Desde o final de março que a hidroxicloroquina podia ser prescrita em França nos hospitais e apenas em pacientes gravemente doentes, sob decisão colegial dos médicos.

Em França tem o nome comercial Plaquénil.

Medicamento defendido por Trump e Bolsonaro, cientistas contradizem

Uma investigação publicada na semana passada na prestigiada revista médica The Lancet apontava a ineficácia e os riscos da hidroxicloroquina em doentes com Covid-19.

Este estudo levou a OMS a supender os ensaios clínicos que estão a ser feitos com hidroxicloroquina em vários países e agora à decisão da Agência de Medicamentos francesa e do Governo francês.

A hidroxicloroquina conheceu fama sem precedentes desde o final de fevereiro, quando o professor francês Didier Raoult, do Instituto Universitário (IHU) Méditerranée-Infection em Marselha, divulgou um estudo chinês, não muito detalhado, afirmando que o fosfato de cloroquina demonstrou eficácia em doente com Covid-19.

O Presidente norte-americano Donald Trump tornou-se grande defensor da hidroxicloroquina a ponto de dizer que a tomava diariamente como medida preventiva, antes de anunciar no domingo que já tinha parado.

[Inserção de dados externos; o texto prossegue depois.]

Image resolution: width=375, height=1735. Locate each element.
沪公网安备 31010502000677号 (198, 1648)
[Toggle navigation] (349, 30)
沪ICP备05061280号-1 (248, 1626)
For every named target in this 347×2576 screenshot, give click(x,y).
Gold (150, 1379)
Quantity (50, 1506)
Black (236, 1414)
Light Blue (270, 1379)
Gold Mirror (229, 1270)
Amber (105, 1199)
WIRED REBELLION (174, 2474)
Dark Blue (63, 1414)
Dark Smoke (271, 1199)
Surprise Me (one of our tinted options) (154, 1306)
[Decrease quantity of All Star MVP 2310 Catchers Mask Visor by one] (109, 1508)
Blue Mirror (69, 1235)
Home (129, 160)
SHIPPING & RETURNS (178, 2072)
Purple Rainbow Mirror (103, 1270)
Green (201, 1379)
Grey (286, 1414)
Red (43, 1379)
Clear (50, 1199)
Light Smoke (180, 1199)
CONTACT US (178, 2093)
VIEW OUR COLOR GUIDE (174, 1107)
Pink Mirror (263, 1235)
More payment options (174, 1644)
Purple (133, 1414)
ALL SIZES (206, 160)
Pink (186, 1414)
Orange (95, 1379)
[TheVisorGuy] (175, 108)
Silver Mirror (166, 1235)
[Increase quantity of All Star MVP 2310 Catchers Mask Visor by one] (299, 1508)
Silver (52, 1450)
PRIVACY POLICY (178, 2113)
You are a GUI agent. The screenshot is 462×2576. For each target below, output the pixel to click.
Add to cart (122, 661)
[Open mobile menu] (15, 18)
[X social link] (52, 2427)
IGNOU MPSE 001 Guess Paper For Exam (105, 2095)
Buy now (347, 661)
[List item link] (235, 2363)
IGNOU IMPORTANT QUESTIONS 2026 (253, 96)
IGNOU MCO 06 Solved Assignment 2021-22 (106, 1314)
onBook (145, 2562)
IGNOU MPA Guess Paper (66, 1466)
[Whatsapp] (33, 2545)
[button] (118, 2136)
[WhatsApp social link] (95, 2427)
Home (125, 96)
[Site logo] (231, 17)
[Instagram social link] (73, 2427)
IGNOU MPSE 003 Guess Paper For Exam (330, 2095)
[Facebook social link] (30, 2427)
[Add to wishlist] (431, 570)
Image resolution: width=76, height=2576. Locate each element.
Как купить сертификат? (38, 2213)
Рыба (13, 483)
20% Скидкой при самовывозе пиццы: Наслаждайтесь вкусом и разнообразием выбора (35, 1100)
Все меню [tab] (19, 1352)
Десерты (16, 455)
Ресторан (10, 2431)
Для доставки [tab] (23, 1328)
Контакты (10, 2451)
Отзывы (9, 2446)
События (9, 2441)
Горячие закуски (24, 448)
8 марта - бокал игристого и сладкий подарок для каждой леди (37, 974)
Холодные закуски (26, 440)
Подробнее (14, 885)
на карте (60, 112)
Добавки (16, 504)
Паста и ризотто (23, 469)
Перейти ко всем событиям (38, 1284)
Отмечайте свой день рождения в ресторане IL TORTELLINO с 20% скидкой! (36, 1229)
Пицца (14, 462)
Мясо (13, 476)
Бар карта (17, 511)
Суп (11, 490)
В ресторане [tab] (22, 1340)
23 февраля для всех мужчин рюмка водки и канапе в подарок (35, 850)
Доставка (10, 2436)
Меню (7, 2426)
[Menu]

No Brasil, o Presidente Jair Bolsonaro está convencido de seus efeitos benéficos, ainda não comprovados, a ponto de o Ministério da Saúde ter recomendado a sua utilização em todos os pacientes, mesmo que levemente doentes.

Para que é tomada a hidroxicloroquina

A hidroxicloroquina é um dos muitos tratamentos testados desde o início da pandemia de Covid-19.

É normalmente prescrita - e para tal mantém autorização - para combater doenças autoimunes, lúpus ou artrite reumatóide ou ainda para a malária.

Segundo o Infarmed:

Indicações Terapêuticas

Situações reumatológicas e dermatológicas:

- Lúpus eritematoso sistémico

- Lúpus eritematoso discóide

- Artrite reumatóide

- Artrite idiopática juvenil

- Distúrbios dermatológicos provocados ou agravados por fotosensibilidade cutânea

Malária:

- Tratamento dos acessos agudos e para supressão da malária devida a Plasmodium vivax, P. ovale e P. malariae e estirpes sensíveis de P. falciparum.

- Erradicação de malária devido a estirpes cloroquina-sensíveis de P. falciparum.

A hidroxicloroquina não é eficaz contra as estirpes de P. falciparum resistentes à cloroquina e não é activa contra as formas exo-eritrocíticas de P. vivax, P. ovale e P. malariae. Deste modo, não previne a infecção devida a estes organismos quando administrada profilacticamente, nem previne a recorrência da infecção devida a estes organismos.

Pandemia já matou mais de 350 mil pessoas em todo mundo

A pandemia do novo coronavírus já matou mais de 350 mil pessoas em todo o mundo, mais de três quartos na Europa e nos Estados Unidos, segundo um balanço da agência AFP baseado em dados oficiais.

De acordo com os dados recolhidos pela agência de notícias francesa até às 06:00 (07:00 em Lisboa), foi registado um total de 350.196 mortos em todo o mundo (em 5.589.389 casos de infeção), incluindo 173.713 na Europa, o continente mais afetado desde o início da epidemia em dezembro de 2019 na cidade chinesa de Wuhan.

Os Estados Unidos são o país com mais mortes (98.929), à frente do Reino Unido (37.048), Itália (32.955), França (28.530) e Espanha (27.117).

Casos de Covid-19 em Portugal

Portugal, com 1.342 mortes registadas e 31.007 casos confirmados é o 23.º país do mundo com mais óbitos e o 28.º em número de infeções.